Frances took me to the Christian Union that night, and I started to meet a new group of friends, not knowing how important they would become to me in the next few weeks. They were the guidance that I asked for. In the following week I joined the Saint Mary Bredin Church, ironically across the road from Laurel House.
I was immediately welcomed into a warm and accepting family. Ben, my unofficially adopted Godfather, gave me a free ticket to Big Church Day Out, a Christian Festival that was on the next weekend. I had to work for the ticket, setting up and taking down stalls, but that was light work in exchange for what I experienced that weekend. The festival wasn’t a concert, it was a huge session of worship in which everyone in the crowd joined in. The atmosphere was amazing, and in that, my soul was lifted so much. I sang with my new friends, I danced and I felt happier than I have in a long, long time. On the Saturday night, as Bethel played, I answered the alter call. I told God “I’m all in.” My friends encircled me, hugged me, cried with me, happy, joyous tears. We later joked that bathing in the tears of a new Christian was the clue to eternal life, and that’s why they all hugged me, but I know deep down that that was a truly emotional moment for all of us. I truly became a Christian at that point, and it’s changed me in so many ways.
I now live my life by a very simple philosophy – “God’s in the car, don’t fart.” God is within us all, looking out. He knows all of our thoughts and our feelings and he loves and cares for us. If your conscience says something is wrong, don’t do it. If it tells you something is right, you should do it. Most importantly, with God on the inside, he knows your regrets. He knows that if you regret something in your heart, if your heart is heavy, he will forgive you. If you truly regret what you’ve done, just like I did, then I promise you that God has already forgiven you. That regret shows how much you want to repent, and that’s good enough for Him.

SUPPLIED INFORMATION -
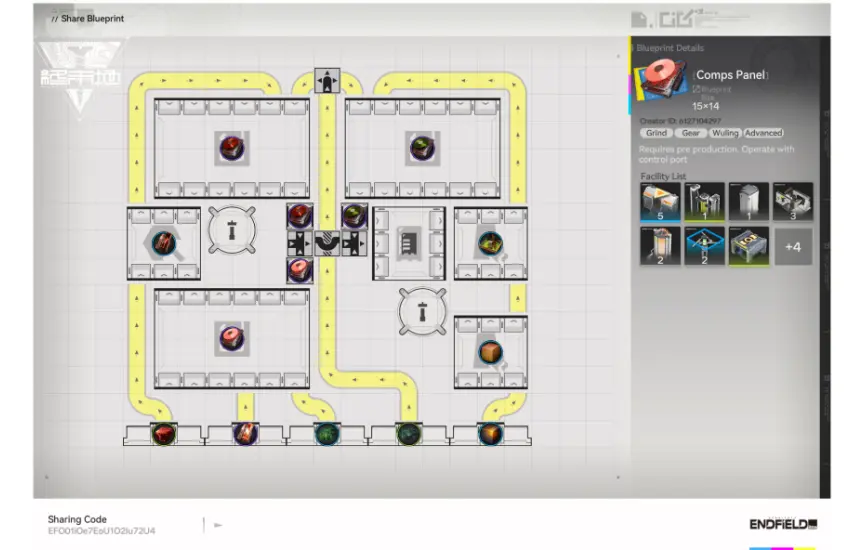The width and height of the screenshot is (865, 550).
Task: Select the Grind tag
Action: [656, 133]
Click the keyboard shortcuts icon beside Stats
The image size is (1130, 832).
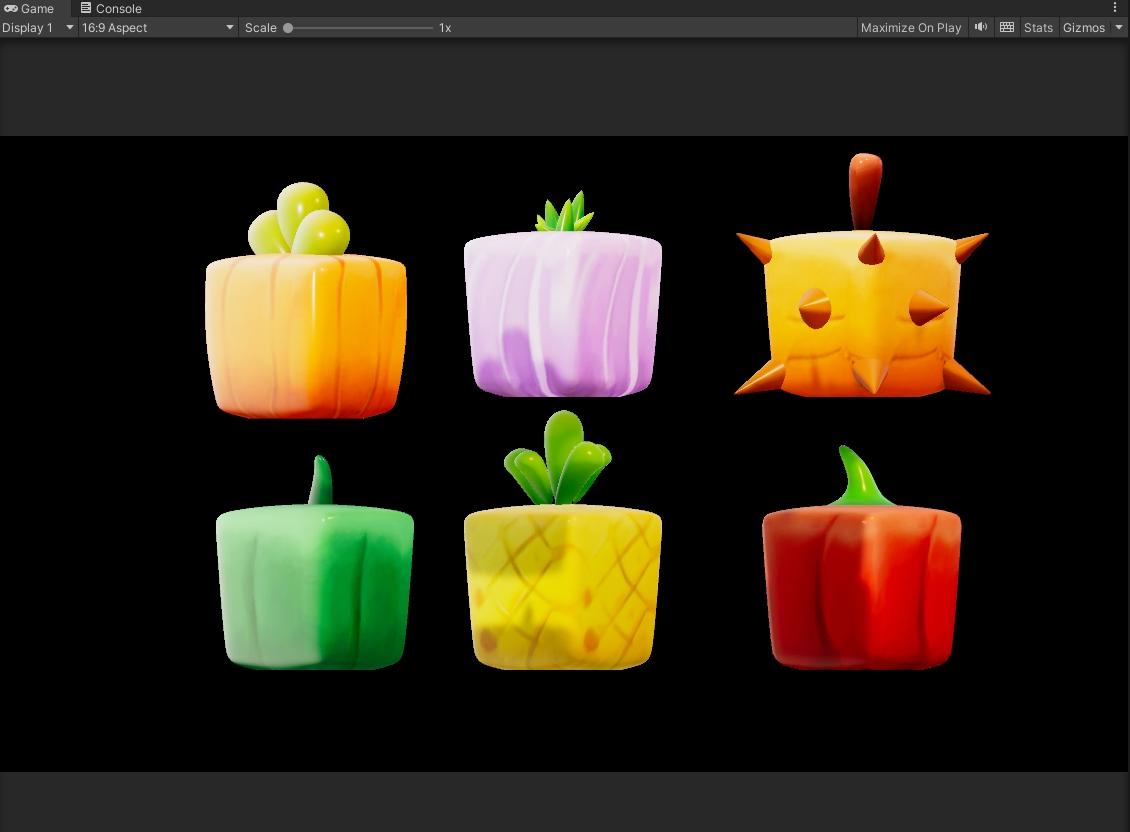point(1007,27)
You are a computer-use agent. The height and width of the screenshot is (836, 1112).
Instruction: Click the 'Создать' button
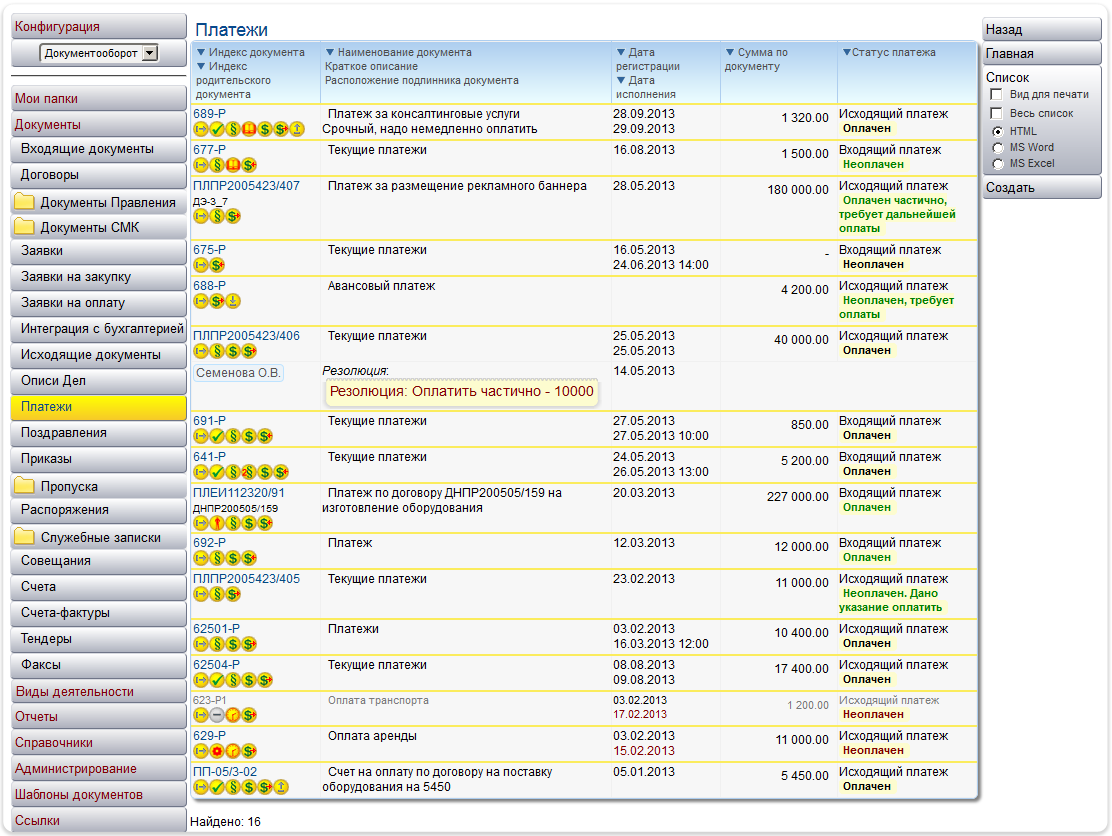1010,188
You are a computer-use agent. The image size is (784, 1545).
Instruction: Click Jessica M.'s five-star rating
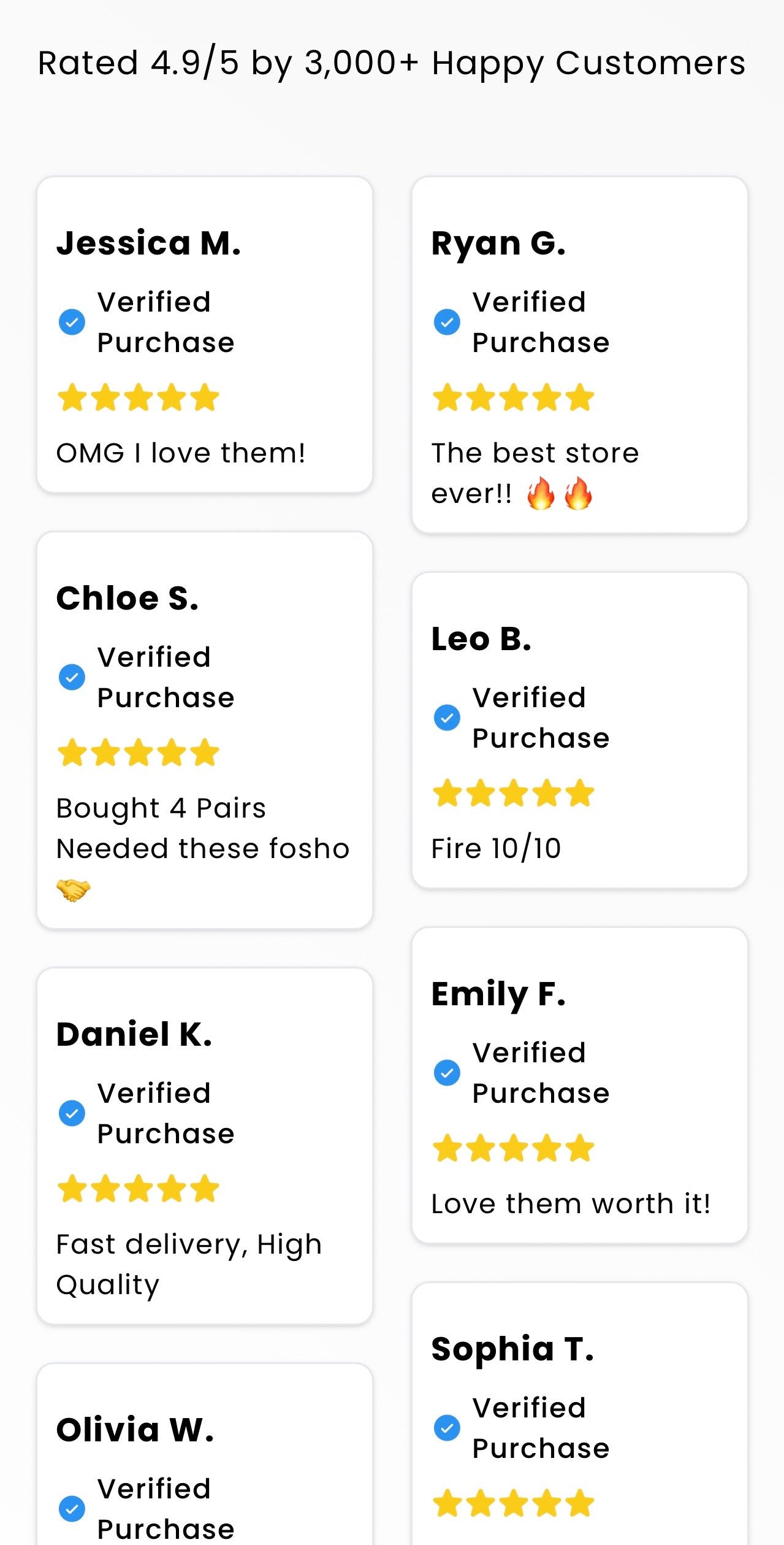(139, 397)
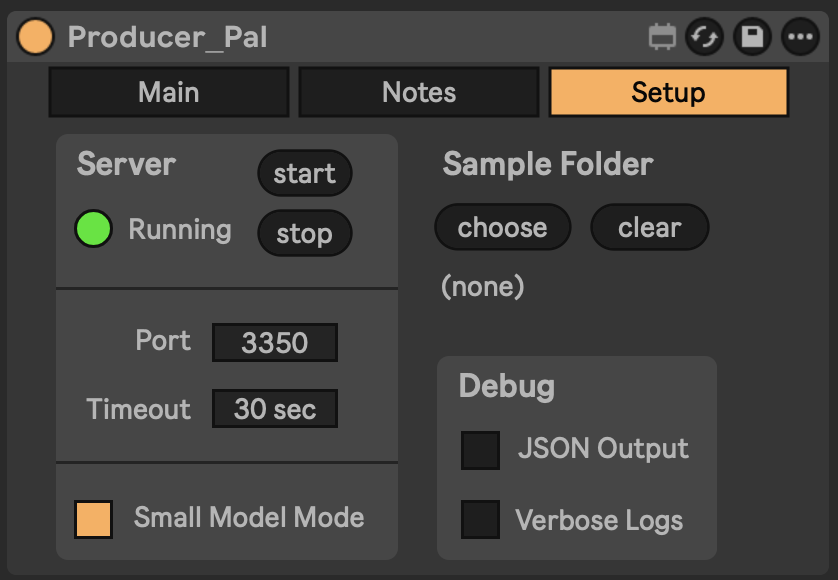Click the (none) sample folder label
Screen dimensions: 838x580
click(483, 286)
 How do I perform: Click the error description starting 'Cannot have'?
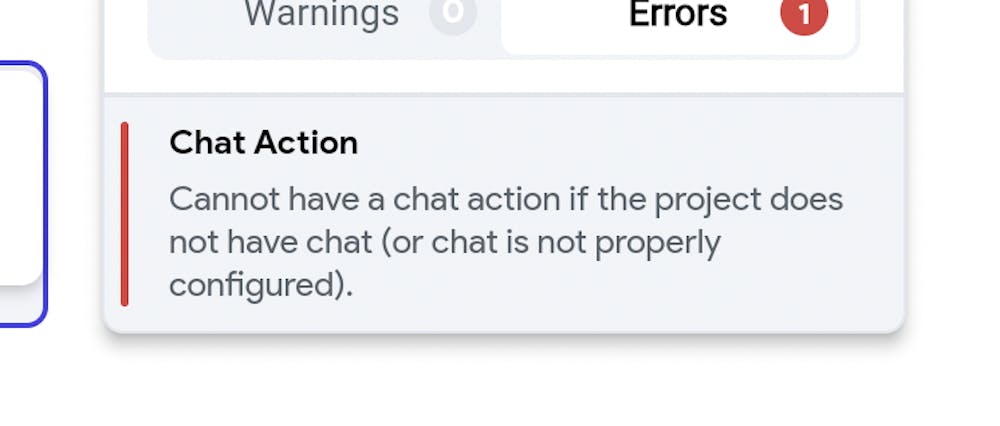click(x=506, y=242)
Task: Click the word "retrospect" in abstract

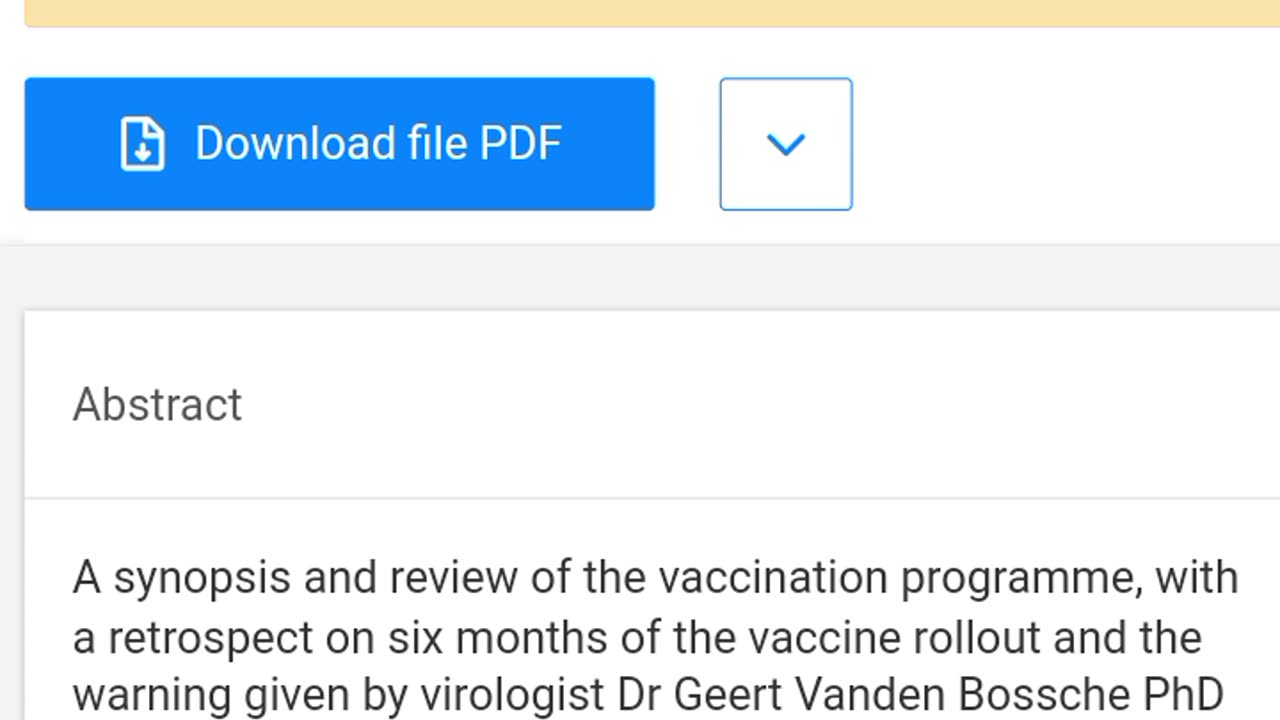Action: (x=207, y=637)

BRIEF 1 - According to the account of becoming a Christian, why is regret enough for God to forgive someone? Answer in one to three sentences.
BRIEF 2 - List every action the narrator of the account of becoming a Christian says they took at Big Church Day Out.
BRIEF 3 - Write the next part of the account of becoming a Christian, picking up after its final sentence.
The records were taken from a different source than the text.

FINAL ANSWER 1 - God is within us and knows our regrets, so if a person truly regrets something in their heart, He has already forgiven them. That regret shows how much the person wants to repent, and that is good enough for Him.

FINAL ANSWER 2 -
- Set up and took down stalls to earn the ticket
- Sang with new friends
- Danced
- Answered the call on the Saturday night as Bethel played
- Told God "I'm all in."

FINAL ANSWER 3 -
Since May 12th I haven’t touched any substance that I used to “self-medicate” with. I’ve cut down my smoking to barely a couple of cigarettes a day. Things are good now. Things are so much better. The main difference is that I’ve learnt that I have a purpose. God’s greatest gift to me has been this troubled, mixed up life. Through my BPD I’ve experienced the lowest of the lows, I’ve heard the life stories and problems of so many, and now I have a story which shows others how God can truly cares for his children. My story is how I can help people, and that’s all I’ve ever wanted to do. That’s my purpose, to help others, and whilst I couldn’t do it “through my own paltry supplies”, through the love of God, I can truly help others to change their lives and that makes me so, so happy.
My arm is still covered with those same scars from the past, but I’m no longer ashamed of them. They remind me that God can heal all. They show how deeply I sunk into the darkness, but they’ve healed now and I’m back on track. You can’t erase your past, but it can be healed.
To end on a point that I find entertaining, all of my friends here know me as Alex. My first name is Alexander, which means “Defender of men.” I’ve come out of the “Dubhagáin” and now I can help to protect others.
I apologise for how lengthy this read has been, but I hope that you’ve found some encouragement in this post! Go forth, know that God loves you, that you too have a purpose in life, it may not have been shown to you yet, but it’ll come. God loves you, and would never leave his children alone. I pray for you, reading this, that you will find guidance like I did, and that it will bring you this happiness that fills my heart now. God bless.
Alex is currently studying at Canterbury Christ Church University. He loves all things Marvel, red pandas and cooking.
Hi Alex, your testimony blew me away.I am celebrating tonight and thank God that Derek met you on that day
Gosh, Nina, I’ve only just seen this! It’s lovely to hear from you and I hope you’re well 🙂 I’m glad that you can celebrate this change with me! God bless, I’ll be thinking of you!